> Task statement
Write out every line of the records again, requests included, adding 86 to each click coordinate in the answers, and leave the pictures out.

> Data for processing

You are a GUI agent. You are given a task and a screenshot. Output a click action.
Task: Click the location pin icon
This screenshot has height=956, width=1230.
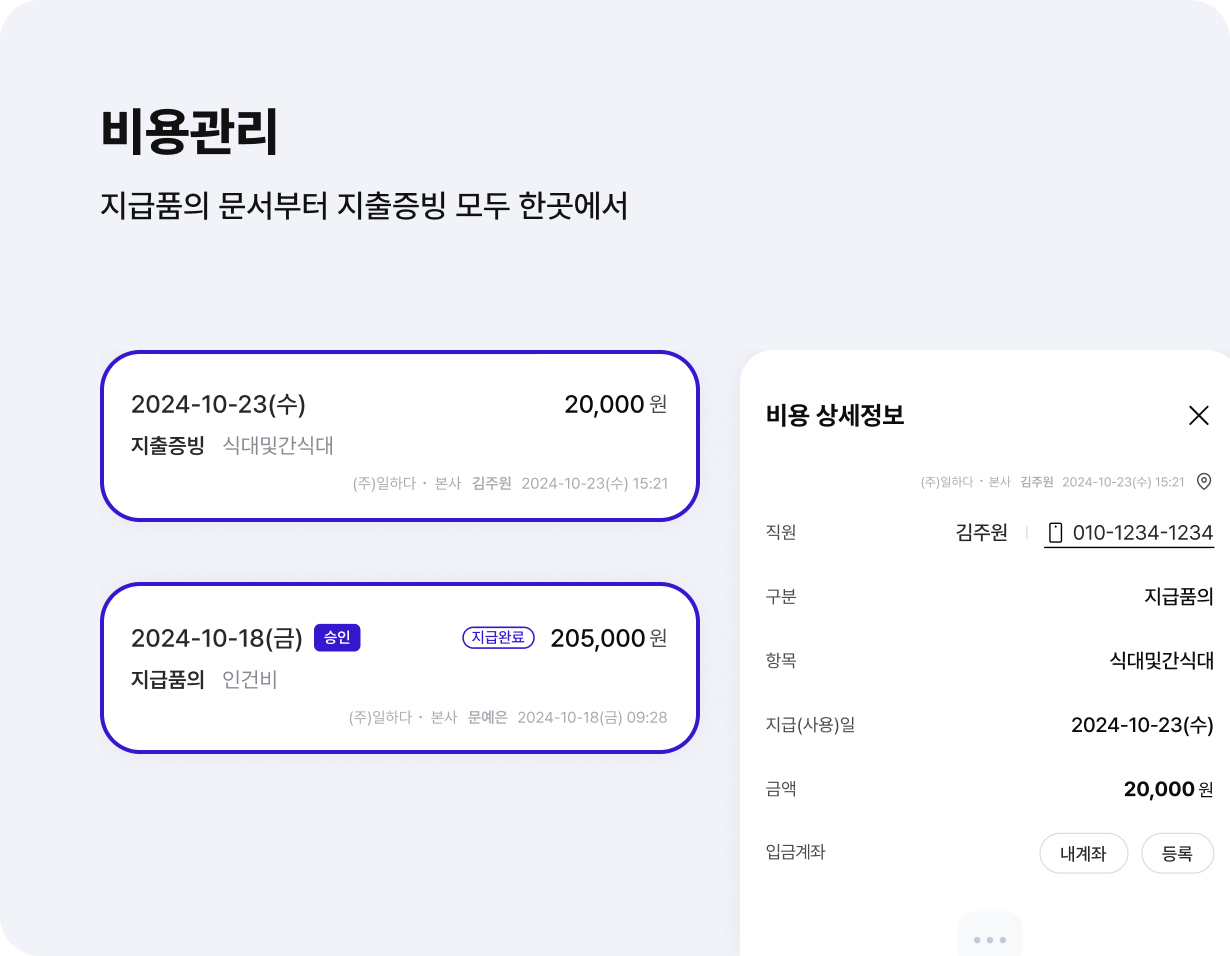pyautogui.click(x=1204, y=481)
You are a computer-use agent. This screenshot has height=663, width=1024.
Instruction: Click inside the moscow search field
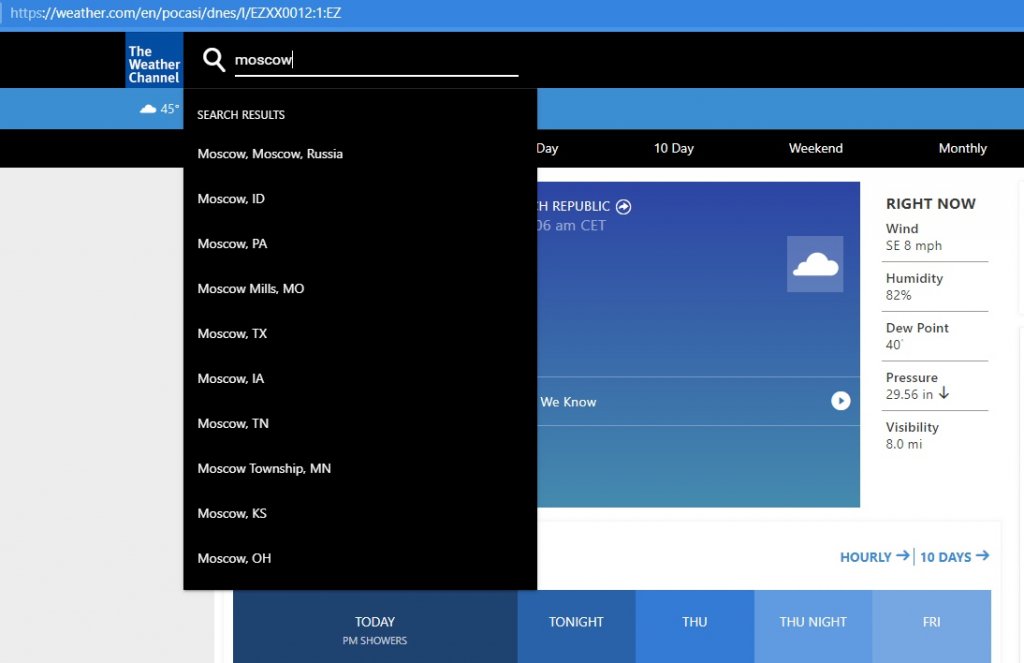coord(375,60)
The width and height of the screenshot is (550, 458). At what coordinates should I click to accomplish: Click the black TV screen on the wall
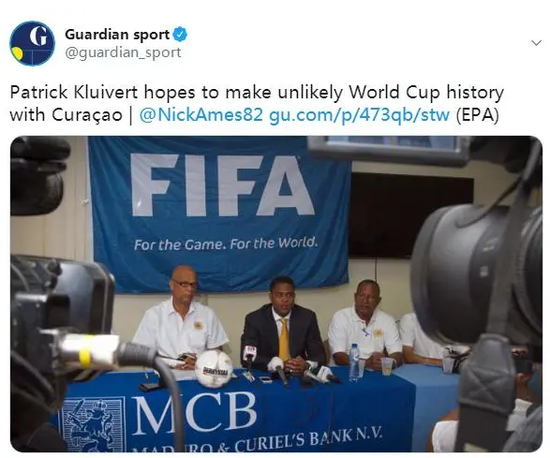click(410, 215)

> Solution to the exercise
You are a GUI agent. You are given a task and a screenshot. Output a click action.
Task: Click the location pin icon
This screenshot has height=956, width=1230.
pyautogui.click(x=1290, y=567)
You are a computer-use agent. This screenshot has height=663, width=1024.
Instruction: Click inside the moscow search field
coord(461,146)
The width and height of the screenshot is (550, 458). At what coordinates should I click to accomplish: Click the black TV screen on the wall
click(496, 301)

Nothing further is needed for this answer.